- Born: 10 March 1913 Oldmeldrum, Aberdeenshire, Scotland
- Died: 23 February 2004 (aged 90) Edinburgh, Scotland
- Education: University of St Andrews; University of Cambridge, Ph.D. 1943 (Honorary Sc.D., 1969)
- Known for: Falconer's formula; his book Introduction to quantitative genetics
- Scientific career
- Fields: Quantitative genetics Genetic epidemiology
- Institutions: University of Edinburgh
- Doctoral advisor: James Gray

= Douglas Scott Falconer =

Scottish geneticist

Douglas Scott Falconer (10 March 1913 in Oldmeldrum, Aberdeenshire – 23 February 2004 in Edinburgh) was a Scottish geneticist known for his work in quantitative genetics. Falconer's book Introduction to quantitative genetics was written in 1960 and became a valuable reference for generations of scientists. Its latest edition dates back to 1996 and is coauthored by Trudy Mackay.

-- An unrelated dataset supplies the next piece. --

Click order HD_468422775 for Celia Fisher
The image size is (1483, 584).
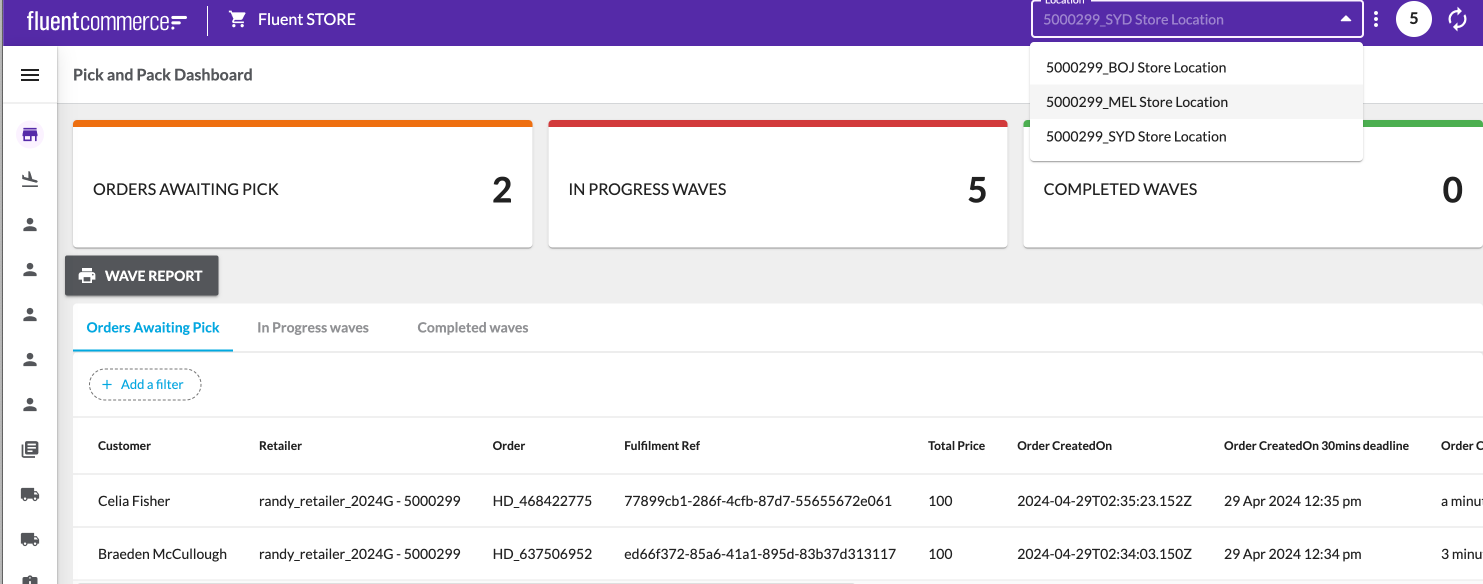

Falconer graduated with first class honors in zoology from the University of St Andrews in 1940. He then received his PhD from the University of Cambridge in 1943. He eventually got an honorary ScD from Cambridge in 1969.

In 1951, Falconer described a novel mouse mutant that he called reeler for its peculiar gait. Later research using these mice has led to the discovery of reelin, a protein playing important roles in corticogenesis, neuronal migration, and plasticity.

In 1964, he introduced the use of liability threshold models into human disease & trait modeling.

In 1973, he was announced as a Fellow of the Royal Society (FRS).